Curative example: Malathion lotion for scabies
Topical antibiotic drops for infective conjunctivitis
Symptomatic relief example: Non-steroidal anti-inflammatory drug such as Ibuprofen for joint pain
A proton pump inhibitor such as lansoprazole for dyspepsia
Disease modifying example: Methotrexate for rheumatoid arthritis
Beta interferon and Glatiramer Acetate for multiple sclerosis
Empirical example: Antibiotics when symptoms are highly suggestive of a diagnosis:- frequency, urgency on micturition is probably a urinary tract infection
Increasing sputum production and shortness of breath in a patient with chronic obstructive pulmonary disease is likely an exacerbation and requires antibiotic and oral steroid treatment
Tactical example: To gain time when collecting information such as a trial of B2 agonist in a child with persistent nocturnal cough
A trial of a proton pump inhibitor in an adult with persistent cough
Preventative (prophylaxis) example: Inhaled corticosteroid in a patient with asthma A statin in diabetic patients with normal cholesterol (Fraser, 1999)

 

Once the therapeutic purpose of prescribing is clear to you then selecting a suitable (evidenced based) drug that meets the patient’s profile (diagnosis, current and past medication, previous adverse drug reactions/allergy and past medical history) is usually straightforward.

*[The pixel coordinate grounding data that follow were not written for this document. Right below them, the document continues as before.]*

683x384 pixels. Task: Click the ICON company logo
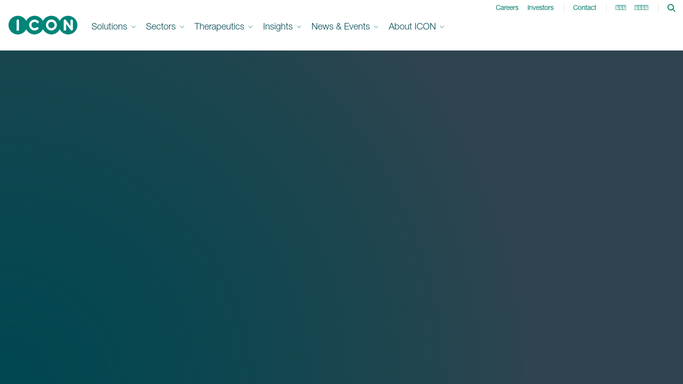(x=43, y=25)
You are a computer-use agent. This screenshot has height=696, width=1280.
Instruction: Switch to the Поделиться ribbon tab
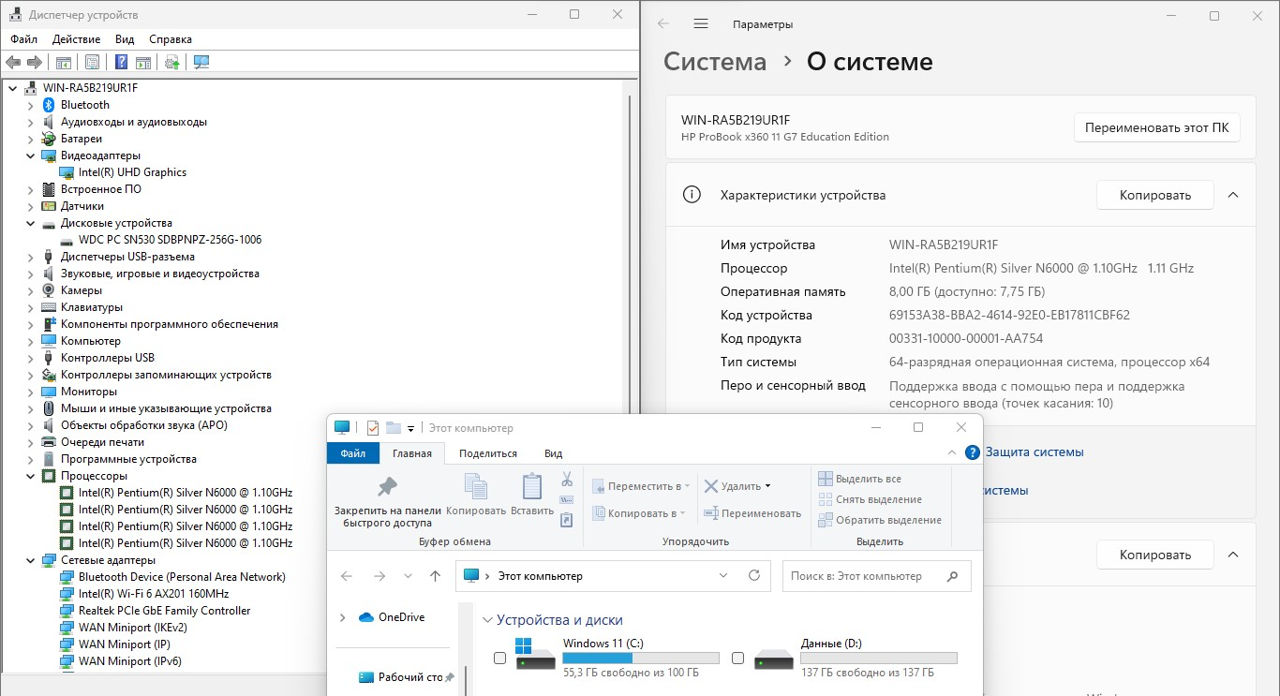tap(488, 453)
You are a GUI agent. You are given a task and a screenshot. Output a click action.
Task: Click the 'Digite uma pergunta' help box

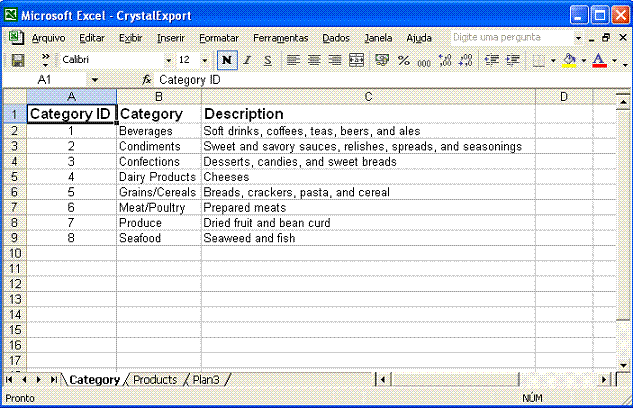[509, 37]
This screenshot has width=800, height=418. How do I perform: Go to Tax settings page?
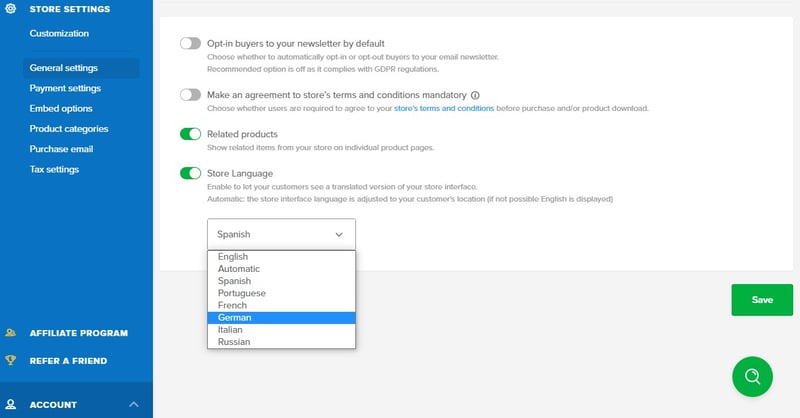(54, 169)
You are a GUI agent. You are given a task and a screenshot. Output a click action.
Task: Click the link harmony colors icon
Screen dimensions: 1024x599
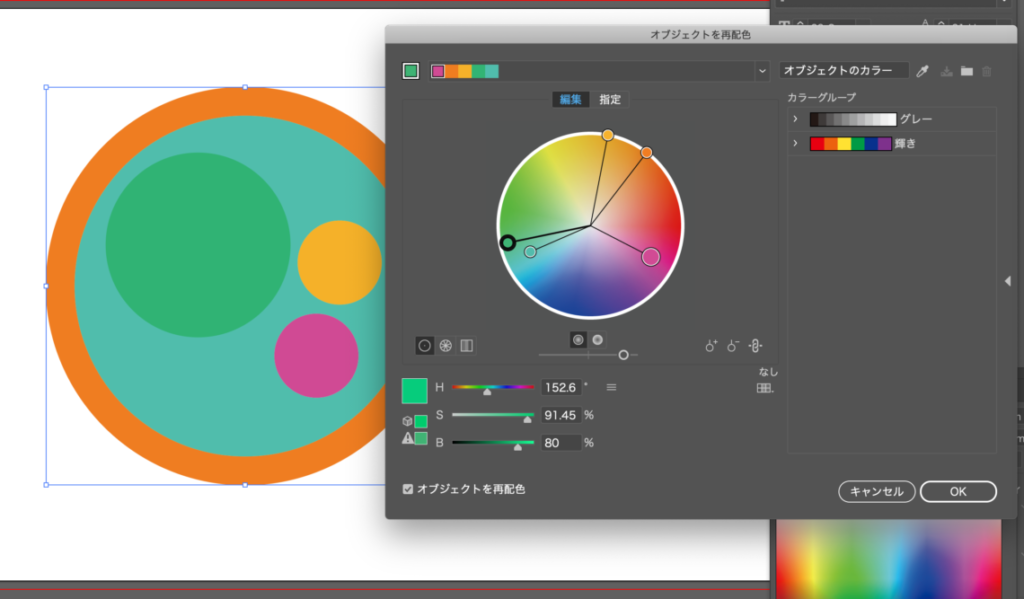[755, 346]
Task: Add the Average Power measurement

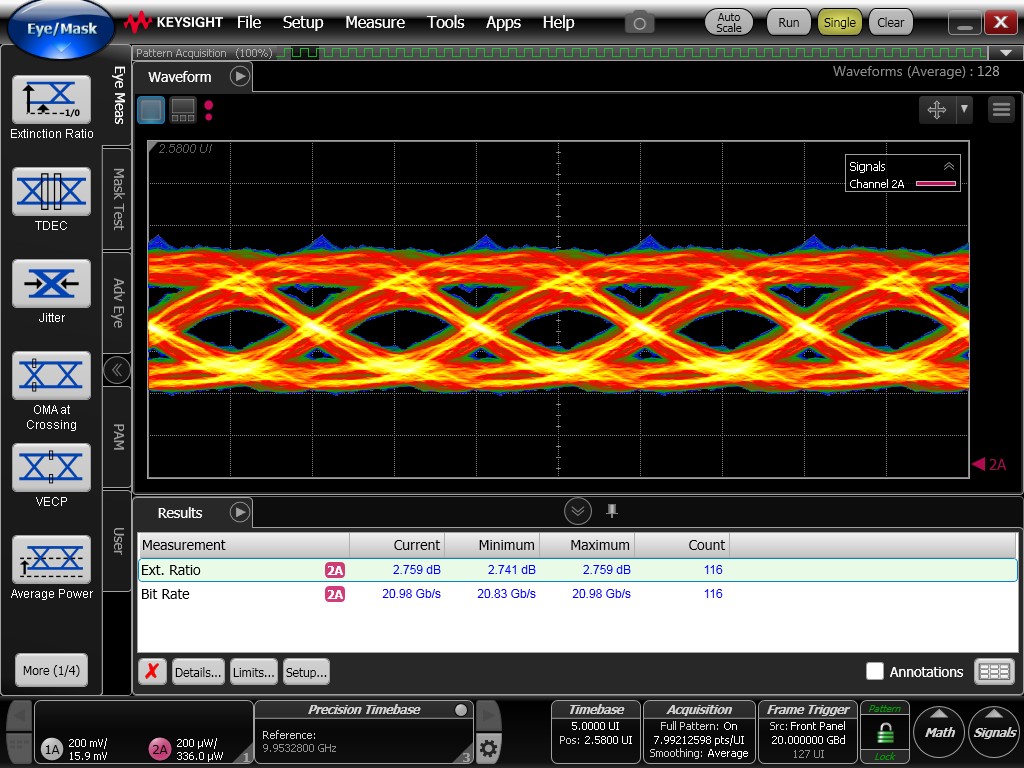Action: tap(51, 560)
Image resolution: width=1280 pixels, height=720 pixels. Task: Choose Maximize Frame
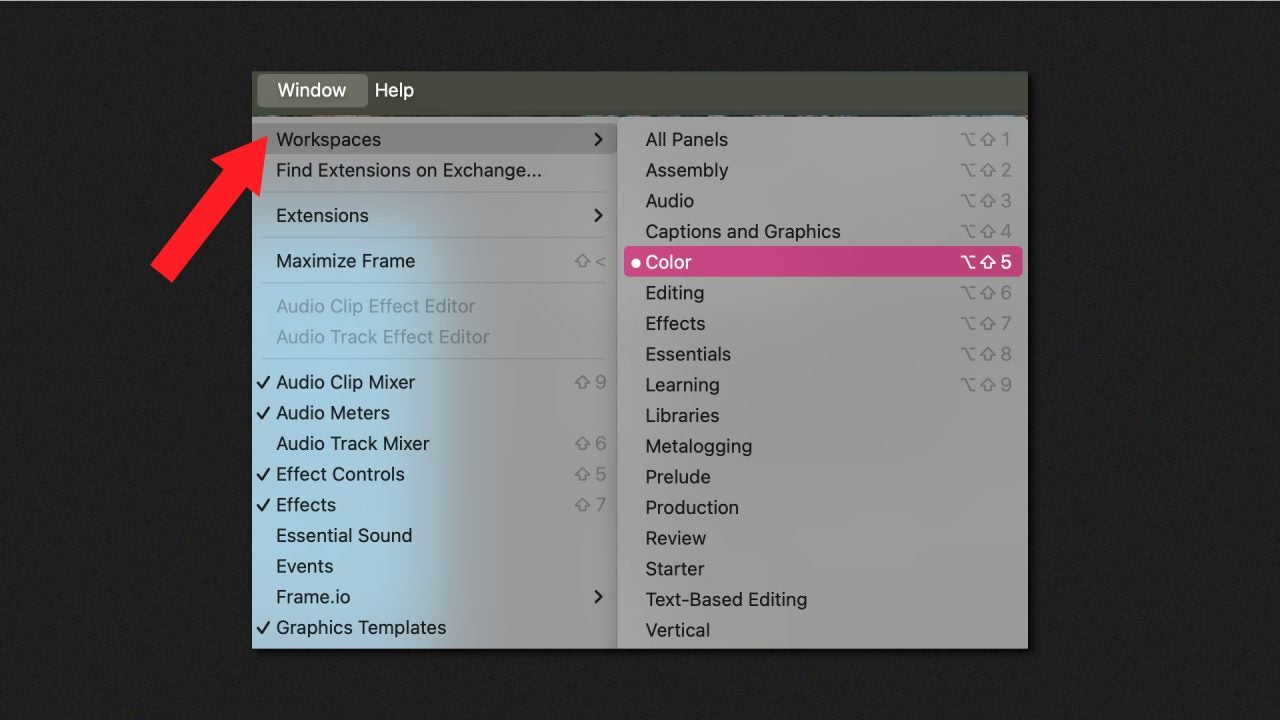pyautogui.click(x=345, y=261)
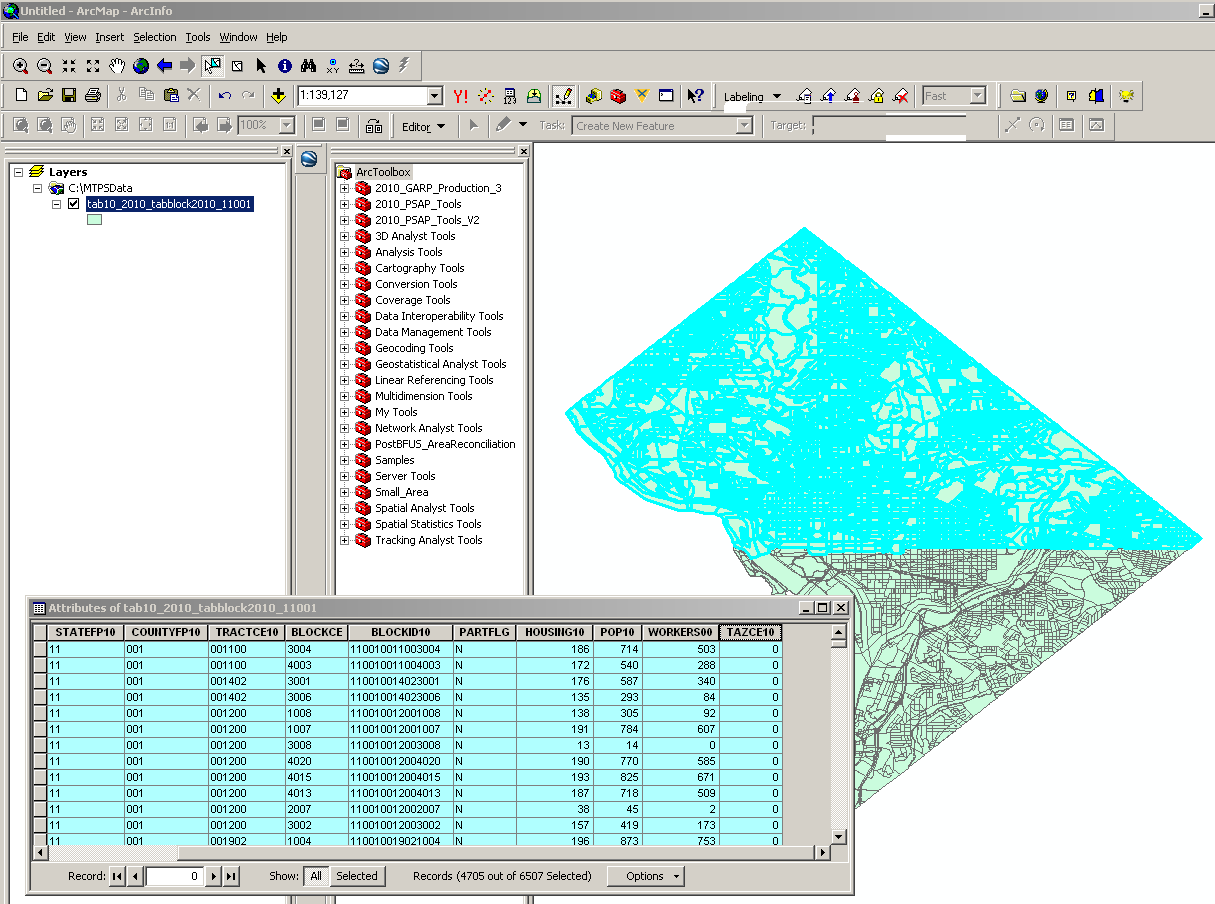Expand the Spatial Analyst Tools toolbox
This screenshot has width=1215, height=904.
point(344,508)
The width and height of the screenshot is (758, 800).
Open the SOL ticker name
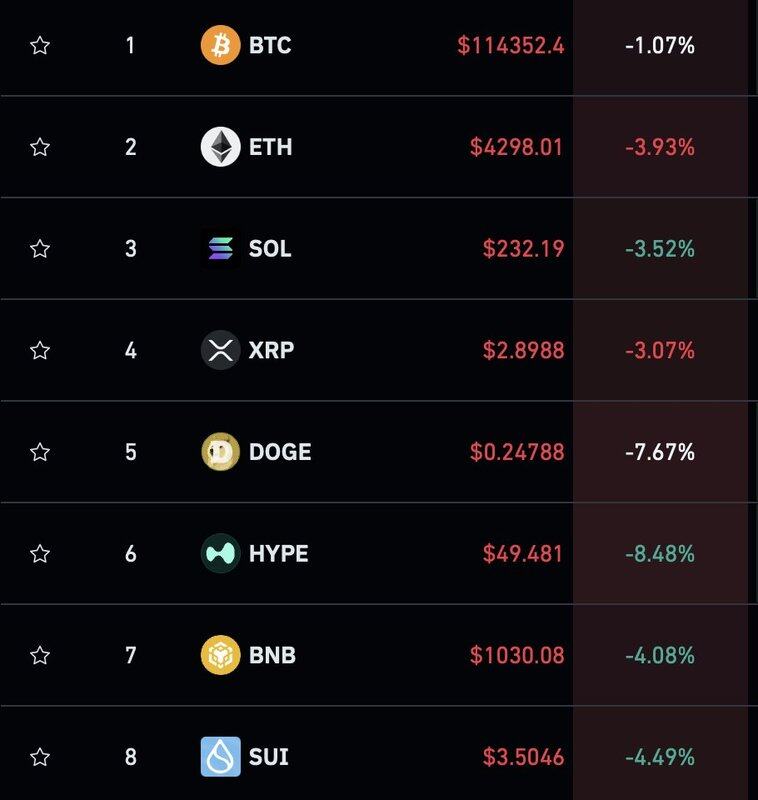270,248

In the hospital setting you will be expected to prescribe within the formulary set by the Medicines Committee/Drug and Therapeutics Committees. In general practice there should be a practice formulary for you to refer to, however take care as evidence is changing at a rapid rate and you need a reliable regularly updated source such as patient.info to refer to. This is a peer reviewed online resource for both health professionals and patients and you can direct the patient to this site or print off the patient information leaflet regarding both their condition and treatment. Having selected the most suitable first line evidence based drug for the patient, information about the drug should be provided in digestible portions with regular clarification of understanding; often referred to as ‘chunking and checking’. (UKCCC, 2006).

Conveying that medication is often only one part of the solution is important. Starting with small chunking of information and checking frequently for understanding helps you gauge the size of chunking needed later; how much information a patient wants or can take in varies and changes over time. However, there are a number of things that should always be explained at the time of the first prescription.

Having conveyed that there is not always a cure or ‘quick fix’ you also need to discuss the possibility that the first line drug treatment chosen may not be the right one. Advice giving should include:

1. the dosage and frequency regime;
2. the duration of treatment
3. possible side effects

There are a number of techniques which will aid you in explaining medical aims, discussing the advantages and disadvantages of the proposed medicines, and checking understanding. The main objective is to help the patient to accurately recall information later when deliberating what has happened and make decisions which are based on correct information and their subjective and lived experiences. Patient recall is enhanced and increased by signposting, explicit categorisation, repetition and the use of diagrams. (NICE 2009). The information gathering methods of summarisation and clarification/screening are continued throughout this phase also.

Give practical advice that can be followed and discuss how a structure can help by pinning the taking of medication with specific points in the day: “take this four times a day, before breakfast, lunch, evening meal and before bed” not “take this four times per day”. Be specific about important information: “take this with a full glass of water” not “take plenty of water”. Patients tend to remember instructions if they know why; “take this with food as it can cause stomach pain if you take it on an empty stomach” not “don’t take this on an empty stomach”. Use patient information leaflets as you talk through the plans with the patient and highlight or underline important parts as you progress through each category.


Please consult your eBNF in the Dr Companion app for guidance on prescribing. Remember only prescribe when necessary and always consider alternative options as well as stopping medication when it’s no longer needed.